→ Your goal
Each record is to be duplicated exactly, with nothing added.

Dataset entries
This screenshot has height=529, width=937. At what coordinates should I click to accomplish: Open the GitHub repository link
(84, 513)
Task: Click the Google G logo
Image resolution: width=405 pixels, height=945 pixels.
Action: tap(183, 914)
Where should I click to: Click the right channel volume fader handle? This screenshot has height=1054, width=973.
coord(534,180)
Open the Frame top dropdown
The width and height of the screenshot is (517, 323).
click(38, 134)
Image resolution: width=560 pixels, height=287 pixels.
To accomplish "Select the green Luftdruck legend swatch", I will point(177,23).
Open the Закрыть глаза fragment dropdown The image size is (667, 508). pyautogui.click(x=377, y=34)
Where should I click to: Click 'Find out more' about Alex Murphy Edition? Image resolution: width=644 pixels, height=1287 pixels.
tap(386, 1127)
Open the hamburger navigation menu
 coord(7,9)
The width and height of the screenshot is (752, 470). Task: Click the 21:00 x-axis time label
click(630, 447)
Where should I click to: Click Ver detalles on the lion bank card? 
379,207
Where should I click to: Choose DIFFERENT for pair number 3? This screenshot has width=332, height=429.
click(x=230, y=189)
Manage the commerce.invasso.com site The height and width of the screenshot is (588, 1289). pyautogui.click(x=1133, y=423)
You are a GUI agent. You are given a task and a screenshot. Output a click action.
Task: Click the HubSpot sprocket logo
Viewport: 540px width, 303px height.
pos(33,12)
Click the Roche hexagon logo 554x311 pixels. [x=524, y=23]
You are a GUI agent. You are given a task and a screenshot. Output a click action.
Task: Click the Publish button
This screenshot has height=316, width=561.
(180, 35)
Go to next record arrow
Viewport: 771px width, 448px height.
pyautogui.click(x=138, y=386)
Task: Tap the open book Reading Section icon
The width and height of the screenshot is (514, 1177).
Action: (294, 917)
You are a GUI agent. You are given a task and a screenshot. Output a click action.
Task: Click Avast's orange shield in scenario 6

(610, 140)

→ Answer for the task
This screenshot has height=529, width=937. At what coordinates should I click to accomplish: Open the GitHub repository link
(84, 513)
Task: Click the Google G logo
Image resolution: width=405 pixels, height=945 pixels.
Action: tap(183, 914)
Where should I click to: Click the right channel volume fader handle? This screenshot has height=1054, width=973.
coord(534,180)
Open the Frame top dropdown
The width and height of the screenshot is (517, 323).
click(38, 134)
Image resolution: width=560 pixels, height=287 pixels.
To accomplish "Select the green Luftdruck legend swatch", I will point(177,23).
Open the Закрыть глаза fragment dropdown The image size is (667, 508). pyautogui.click(x=377, y=34)
Where should I click to: Click 'Find out more' about Alex Murphy Edition? Image resolution: width=644 pixels, height=1287 pixels.
tap(386, 1127)
Open the hamburger navigation menu
 coord(7,9)
The width and height of the screenshot is (752, 470). Task: Click the 21:00 x-axis time label
click(630, 447)
Where should I click to: Click Ver detalles on the lion bank card? 
379,207
Where should I click to: Choose DIFFERENT for pair number 3? This screenshot has width=332, height=429.
click(x=230, y=189)
Manage the commerce.invasso.com site The height and width of the screenshot is (588, 1289). pyautogui.click(x=1133, y=423)
You are a GUI agent. You are given a task and a screenshot. Output a click action.
Task: Click the HubSpot sprocket logo
Viewport: 540px width, 303px height.
pos(33,12)
Click the Roche hexagon logo 554x311 pixels. [x=524, y=23]
You are a GUI agent. You are given a task and a screenshot. Output a click action.
Task: Click the Publish button
This screenshot has height=316, width=561.
(180, 35)
Go to next record arrow
Viewport: 771px width, 448px height.
pyautogui.click(x=138, y=386)
Task: Tap the open book Reading Section icon
The width and height of the screenshot is (514, 1177).
Action: (294, 917)
You are a GUI agent. You are given a task and a screenshot. Output a click action.
Task: Click Avast's orange shield in scenario 6

(610, 140)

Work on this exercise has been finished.